Hal tersebut diungkap Aji saat dihadirkan menjadi saksi untuk lima terdakwa, Ferdy Sambo, Putri Candrawathi, Bharada E, Ricky Rizal dan Kuat Ma'ruf dalam sidang lanjutan kasus pembunuhan berencana Brigadir Yosua di Pengadilan Negeri Jakarta Selatan, Rabu, 14 Desember 2022.
Mulanya, Aji menjelaskan ke Jaksa Penuntut Umum (JPU) bahwa pemeriksaan tes poligraf akan semakin mudah jika terperiksa memiliki tingkat pendidikan yang tinggi. Sebab, semakin tinggi tingkat pendidikan seseorang membuktikan orang tersebut semakin kooperatif.

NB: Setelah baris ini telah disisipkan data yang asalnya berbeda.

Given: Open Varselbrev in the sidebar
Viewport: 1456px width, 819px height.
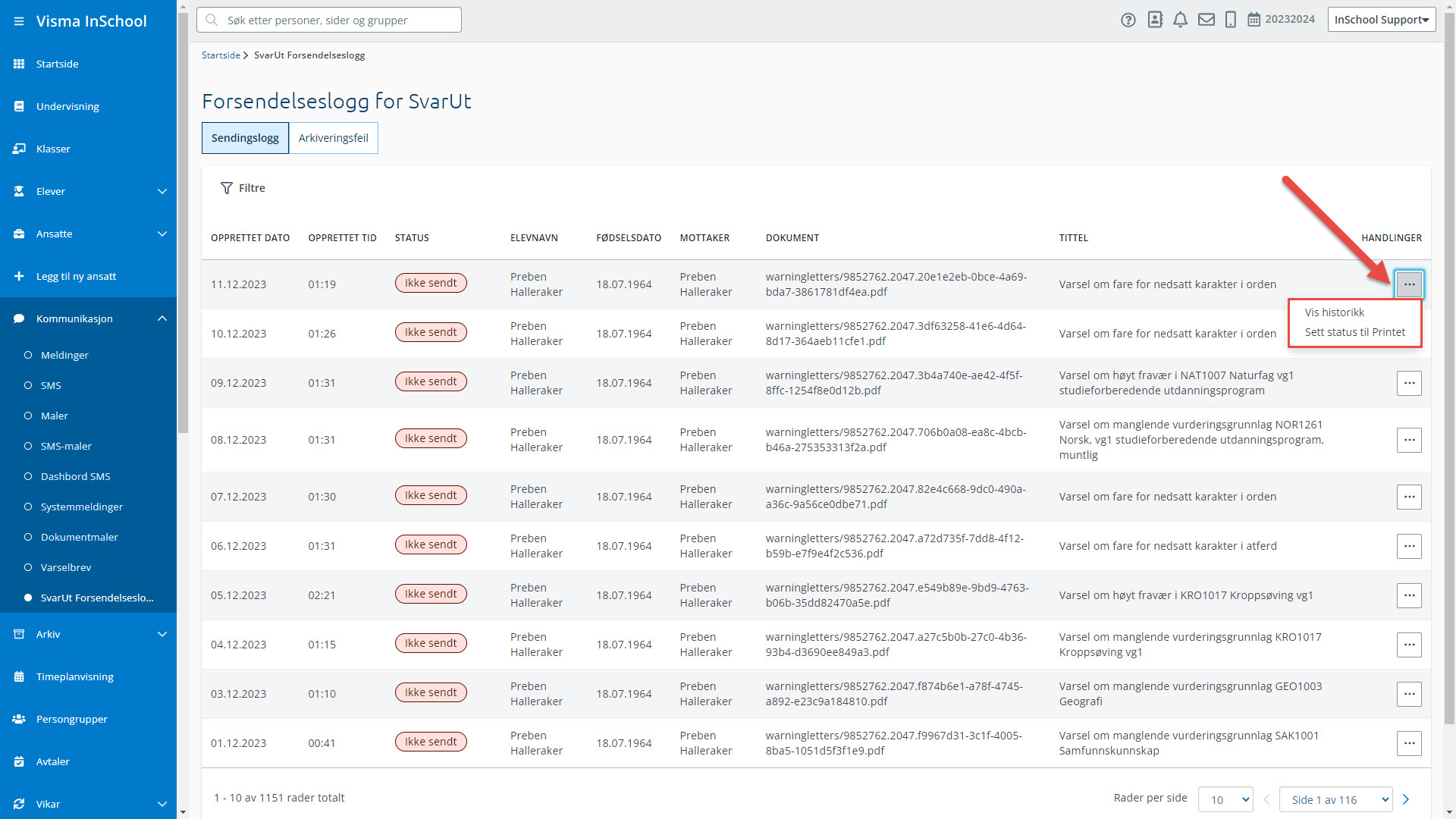Looking at the screenshot, I should click(66, 567).
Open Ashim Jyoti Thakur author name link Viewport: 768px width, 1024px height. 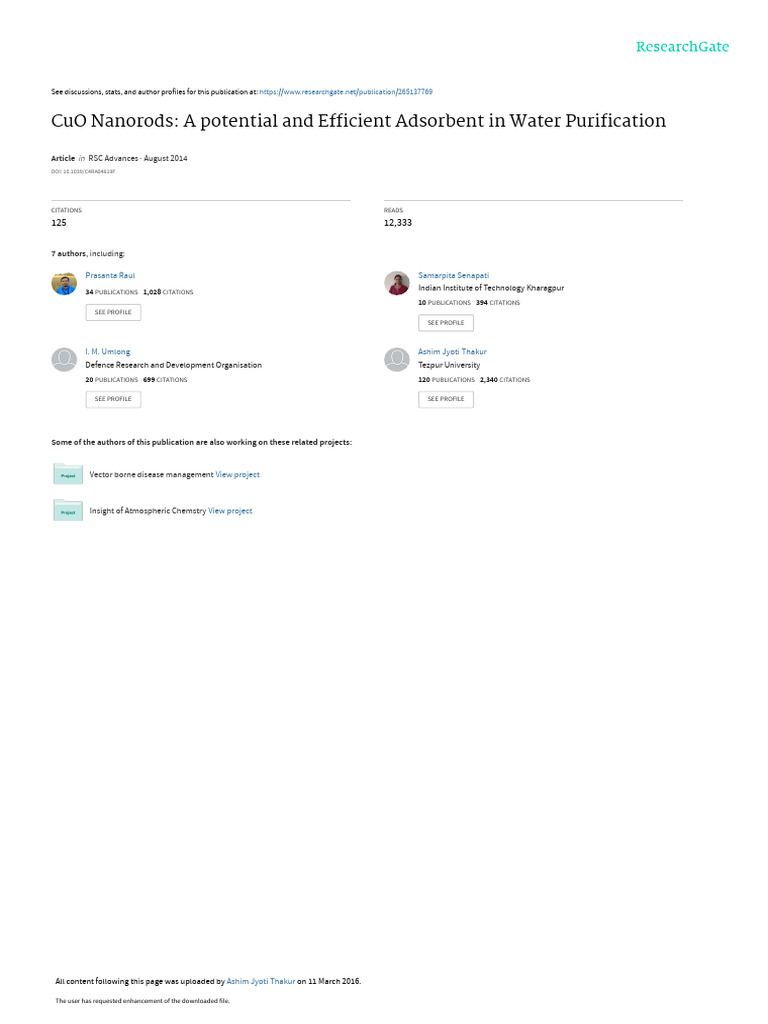(453, 352)
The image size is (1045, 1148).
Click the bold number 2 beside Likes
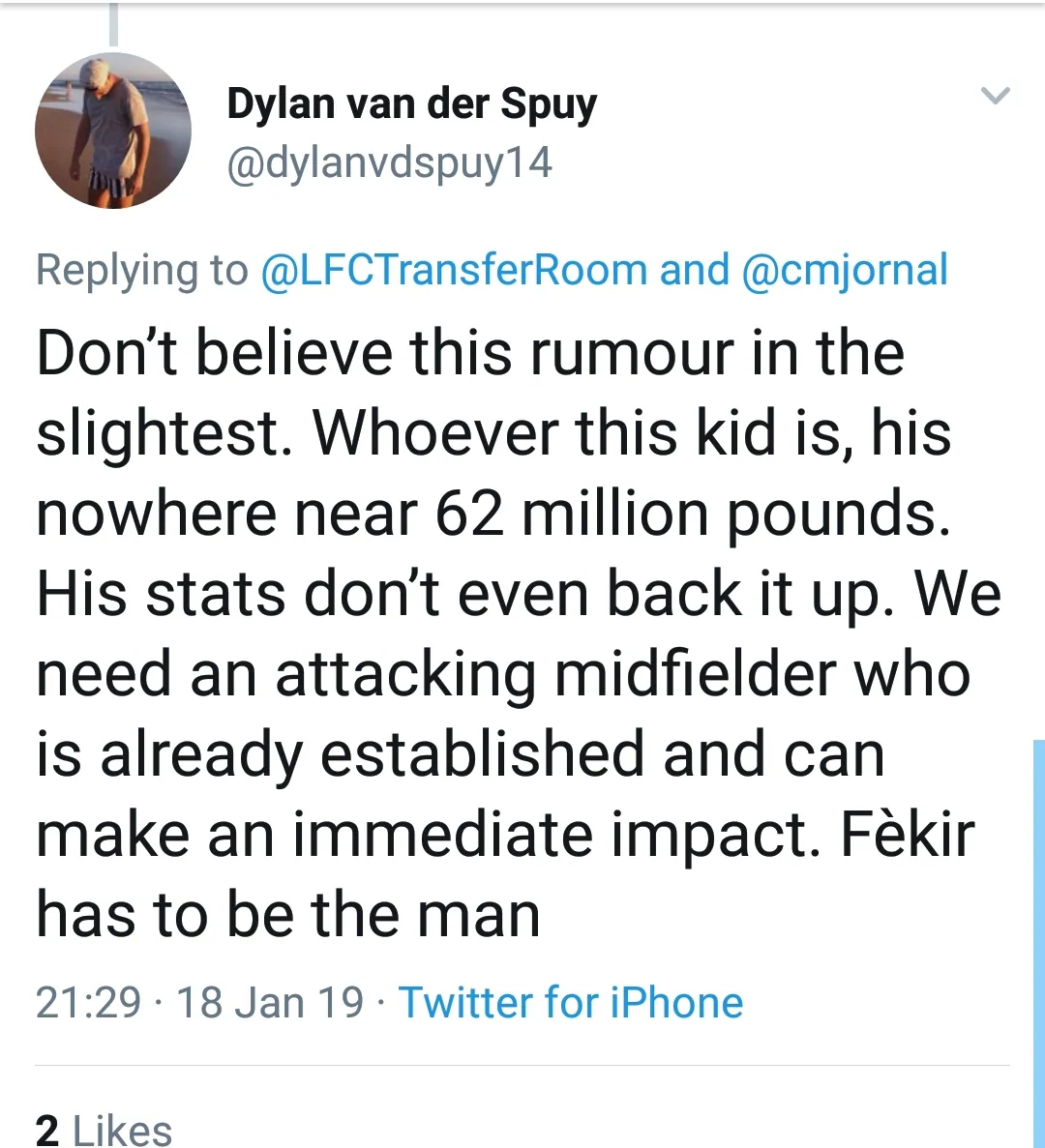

"Semakin mudah dilakukan pemeriksaan. Jadi kalau pemeriksaan poligraf, semakin tinggi tingkat pendidikannya semakin mudah, karena semakin kooperatif," ujar Aji di ruang sidang utama Pengadilan Negeri Jakarta Selatan.
"Hasilnya pasti lebih bagus kalau pandai?" tanya JPU.
"Siap," kata Aji.
"Terkait pemeriksaan kelimanya, apakah mereka masuk kategori pandai?" tanya JPU lagi.
"Siap," jawab Aji.
Lebih lanjut, JPU kemudian menegaskan kembali terkait metode skoring yang digunakan Aji dalam tes poligraf tersebut. Ia juga turut menanyakan skor tes poligraf untuk para terdakwa.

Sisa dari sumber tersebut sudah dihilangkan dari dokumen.